Good day! I can see KilledWorker: ('blahblahblah'...
# ask-community
b
Good day! I can see KilledWorker: ('blahblahblah', <Worker 'tcp://10.10.10.qp:38828', name: 367, memory: 0, processing: 1) in flow logs. My dask-scheduller worker timeouts are default. Task became 'Failed' after 20+ minutes since started. Which timeout option should i change ?
w
The Dask docs I just read say that the default is to never timeout due to idleness. There's an option for timing out after a process dies, in the form of
--death-timeout
but that doesn't sound like what is happening to you. Hmm.
b
As i know this option describe how long worker will wait scheduler if it will shutdown
z
Hi @bral what's the exact error message associated with the Task's 'Failed' state? Is it Failed with error message
KilledWorker: ('blahblahblah', <Worker '<tcp://10.10.10.qp:38828>', name: 367, memory: 0, processing ...
b
Hi ! Yes, i see this error in prefect ui if i clicked on task.
w
What I've been doing is
kubectl get pods -w
to see the new dask pod when it comes up, and then I do
kubectl logs -f $POD_NAME
on that pod.
upvote 1
Does that show a more-detailed error, when you look at the worker pod logs?
z
You may have already come across this, but I'd give a quick read through this guide from distributed https://distributed.dask.org/en/latest/killed.html Like Wilson suggested, looking at the worker logs might give you a better error message
Note the special case of `KilledWorker`: this means that a particular task was tried on a worker, and it died, and then the same task was sent to another worker, which also died.

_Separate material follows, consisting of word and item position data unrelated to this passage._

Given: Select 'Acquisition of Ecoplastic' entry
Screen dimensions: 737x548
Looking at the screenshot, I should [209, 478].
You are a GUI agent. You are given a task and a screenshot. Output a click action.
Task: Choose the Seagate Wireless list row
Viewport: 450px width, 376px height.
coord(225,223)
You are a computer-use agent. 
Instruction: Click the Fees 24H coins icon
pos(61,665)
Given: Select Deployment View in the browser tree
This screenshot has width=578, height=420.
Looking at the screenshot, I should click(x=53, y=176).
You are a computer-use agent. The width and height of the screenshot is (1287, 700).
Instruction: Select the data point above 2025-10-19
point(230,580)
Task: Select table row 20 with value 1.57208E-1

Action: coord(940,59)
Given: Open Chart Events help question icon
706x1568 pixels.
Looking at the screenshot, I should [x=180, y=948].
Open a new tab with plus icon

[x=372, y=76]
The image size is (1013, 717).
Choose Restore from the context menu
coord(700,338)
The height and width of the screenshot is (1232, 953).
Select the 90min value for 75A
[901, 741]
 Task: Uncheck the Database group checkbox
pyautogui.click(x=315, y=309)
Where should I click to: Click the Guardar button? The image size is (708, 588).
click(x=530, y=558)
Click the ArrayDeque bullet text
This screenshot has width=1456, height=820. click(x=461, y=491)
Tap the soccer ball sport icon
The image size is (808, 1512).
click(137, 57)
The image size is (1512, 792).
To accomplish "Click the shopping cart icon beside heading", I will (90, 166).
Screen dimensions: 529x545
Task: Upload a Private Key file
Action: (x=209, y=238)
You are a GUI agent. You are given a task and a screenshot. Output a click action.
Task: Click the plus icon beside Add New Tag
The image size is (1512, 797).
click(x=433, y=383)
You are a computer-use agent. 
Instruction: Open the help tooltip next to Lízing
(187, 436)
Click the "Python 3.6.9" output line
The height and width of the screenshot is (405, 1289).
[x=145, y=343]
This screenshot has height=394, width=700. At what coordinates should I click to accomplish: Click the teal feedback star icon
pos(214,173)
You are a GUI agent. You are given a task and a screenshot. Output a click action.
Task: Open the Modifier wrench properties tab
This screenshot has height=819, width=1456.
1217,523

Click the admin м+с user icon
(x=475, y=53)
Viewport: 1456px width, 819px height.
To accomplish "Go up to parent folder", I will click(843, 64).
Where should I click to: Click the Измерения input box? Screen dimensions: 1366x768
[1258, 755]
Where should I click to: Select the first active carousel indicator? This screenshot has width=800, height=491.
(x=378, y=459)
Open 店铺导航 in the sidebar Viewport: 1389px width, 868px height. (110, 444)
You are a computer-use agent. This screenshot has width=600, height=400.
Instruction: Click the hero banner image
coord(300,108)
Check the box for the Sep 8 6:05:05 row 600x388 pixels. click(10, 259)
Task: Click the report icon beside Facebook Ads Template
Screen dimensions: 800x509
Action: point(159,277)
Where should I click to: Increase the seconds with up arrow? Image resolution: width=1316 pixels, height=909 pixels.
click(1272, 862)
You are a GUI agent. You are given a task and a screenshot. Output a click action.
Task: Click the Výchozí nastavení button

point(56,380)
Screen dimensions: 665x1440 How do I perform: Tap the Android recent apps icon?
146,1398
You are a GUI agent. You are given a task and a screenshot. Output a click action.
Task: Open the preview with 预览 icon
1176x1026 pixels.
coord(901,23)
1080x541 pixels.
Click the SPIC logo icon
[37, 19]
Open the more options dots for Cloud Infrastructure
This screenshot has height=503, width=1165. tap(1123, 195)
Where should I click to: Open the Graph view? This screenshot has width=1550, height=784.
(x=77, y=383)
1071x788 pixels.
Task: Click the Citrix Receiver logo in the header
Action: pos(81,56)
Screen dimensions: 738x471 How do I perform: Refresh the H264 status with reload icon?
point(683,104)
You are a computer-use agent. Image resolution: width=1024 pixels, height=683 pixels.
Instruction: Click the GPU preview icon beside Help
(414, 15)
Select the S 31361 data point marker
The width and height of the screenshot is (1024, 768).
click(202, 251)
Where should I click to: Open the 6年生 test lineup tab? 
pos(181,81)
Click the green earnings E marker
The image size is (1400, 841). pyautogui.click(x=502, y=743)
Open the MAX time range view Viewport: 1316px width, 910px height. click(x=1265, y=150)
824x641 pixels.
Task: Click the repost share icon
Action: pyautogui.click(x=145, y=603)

Of the possible issues in the guide, the most common one we see with Prefect + Dask is mismatched versions between the client, scheduler, and worker Python libraries
b
Thanks!
k
Hey @bral, ask Zach linked, this happens most frequently when the workers run out of memory. Prefect doesn’t exit gracefully because it loses communicated with the infrastructure as the worker is killed. I would say that the UI does not indicate the moment the worker failed. It just marks it as failed eventually when it can’t detect the heartbeats.